Records:
* Start *

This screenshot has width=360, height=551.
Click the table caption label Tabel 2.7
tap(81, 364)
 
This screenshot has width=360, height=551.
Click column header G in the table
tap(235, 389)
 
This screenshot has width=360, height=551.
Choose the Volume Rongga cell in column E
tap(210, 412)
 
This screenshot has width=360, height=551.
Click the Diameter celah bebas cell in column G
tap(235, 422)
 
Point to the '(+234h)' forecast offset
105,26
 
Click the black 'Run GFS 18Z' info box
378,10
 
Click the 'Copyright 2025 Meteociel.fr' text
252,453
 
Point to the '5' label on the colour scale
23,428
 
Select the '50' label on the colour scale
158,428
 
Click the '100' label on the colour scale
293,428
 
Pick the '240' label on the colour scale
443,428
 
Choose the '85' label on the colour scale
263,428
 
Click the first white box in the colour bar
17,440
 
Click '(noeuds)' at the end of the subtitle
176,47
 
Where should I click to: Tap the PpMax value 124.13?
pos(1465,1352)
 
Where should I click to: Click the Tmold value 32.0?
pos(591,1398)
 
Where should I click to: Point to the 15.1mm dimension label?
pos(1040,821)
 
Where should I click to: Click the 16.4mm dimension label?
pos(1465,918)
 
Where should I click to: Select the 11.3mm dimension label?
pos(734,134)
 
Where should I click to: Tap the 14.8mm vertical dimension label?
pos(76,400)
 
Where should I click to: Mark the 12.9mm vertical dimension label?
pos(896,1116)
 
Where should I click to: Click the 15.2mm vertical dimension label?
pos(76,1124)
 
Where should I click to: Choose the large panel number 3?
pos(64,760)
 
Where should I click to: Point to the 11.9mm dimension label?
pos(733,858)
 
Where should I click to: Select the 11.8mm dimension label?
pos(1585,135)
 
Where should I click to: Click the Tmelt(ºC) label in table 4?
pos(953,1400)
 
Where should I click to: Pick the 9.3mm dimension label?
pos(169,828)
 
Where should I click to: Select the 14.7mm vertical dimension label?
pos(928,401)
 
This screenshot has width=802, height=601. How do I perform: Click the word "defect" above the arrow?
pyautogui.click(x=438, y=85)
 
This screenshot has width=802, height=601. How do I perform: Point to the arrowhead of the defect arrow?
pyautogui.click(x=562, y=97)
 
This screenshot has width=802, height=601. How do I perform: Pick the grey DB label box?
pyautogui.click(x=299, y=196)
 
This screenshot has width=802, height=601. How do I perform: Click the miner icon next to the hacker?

* End *

Requirements – Convert each line of the listing above into a JSON array of strings, one string per line, skipping blank lines.

Answer in full –
[
  "This screenshot has width=360, height=551.",
  "Click the table caption label Tabel 2.7",
  "tap(81, 364)",
  "This screenshot has width=360, height=551.",
  "Click column header G in the table",
  "tap(235, 389)",
  "This screenshot has width=360, height=551.",
  "Choose the Volume Rongga cell in column E",
  "tap(210, 412)",
  "This screenshot has width=360, height=551.",
  "Click the Diameter celah bebas cell in column G",
  "tap(235, 422)",
  "Point to the '(+234h)' forecast offset",
  "105,26",
  "Click the black 'Run GFS 18Z' info box",
  "378,10",
  "Click the 'Copyright 2025 Meteociel.fr' text",
  "252,453",
  "Point to the '5' label on the colour scale",
  "23,428",
  "Select the '50' label on the colour scale",
  "158,428",
  "Click the '100' label on the colour scale",
  "293,428",
  "Pick the '240' label on the colour scale",
  "443,428",
  "Choose the '85' label on the colour scale",
  "263,428",
  "Click the first white box in the colour bar",
  "17,440",
  "Click '(noeuds)' at the end of the subtitle",
  "176,47",
  "Where should I click to: Tap the PpMax value 124.13?",
  "pos(1465,1352)",
  "Where should I click to: Click the Tmold value 32.0?",
  "pos(591,1398)",
  "Where should I click to: Point to the 15.1mm dimension label?",
  "pos(1040,821)",
  "Where should I click to: Click the 16.4mm dimension label?",
  "pos(1465,918)",
  "Where should I click to: Select the 11.3mm dimension label?",
  "pos(734,134)",
  "Where should I click to: Tap the 14.8mm vertical dimension label?",
  "pos(76,400)",
  "Where should I click to: Mark the 12.9mm vertical dimension label?",
  "pos(896,1116)",
  "Where should I click to: Click the 15.2mm vertical dimension label?",
  "pos(76,1124)",
  "Where should I click to: Choose the large panel number 3?",
  "pos(64,760)",
  "Where should I click to: Point to the 11.9mm dimension label?",
  "pos(733,858)",
  "Where should I click to: Select the 11.8mm dimension label?",
  "pos(1585,135)",
  "Where should I click to: Click the Tmelt(ºC) label in table 4?",
  "pos(953,1400)",
  "Where should I click to: Pick the 9.3mm dimension label?",
  "pos(169,828)",
  "Where should I click to: Select the 14.7mm vertical dimension label?",
  "pos(928,401)",
  "This screenshot has width=802, height=601. How do I perform: Click the word \"defect\" above the arrow?",
  "pyautogui.click(x=438, y=85)",
  "This screenshot has width=802, height=601. How do I perform: Point to the arrowhead of the defect arrow?",
  "pyautogui.click(x=562, y=97)",
  "This screenshot has width=802, height=601. How do I perform: Pick the grey DB label box?",
  "pyautogui.click(x=299, y=196)",
  "This screenshot has width=802, height=601. How do I perform: Click the miner icon next to the hacker?"
]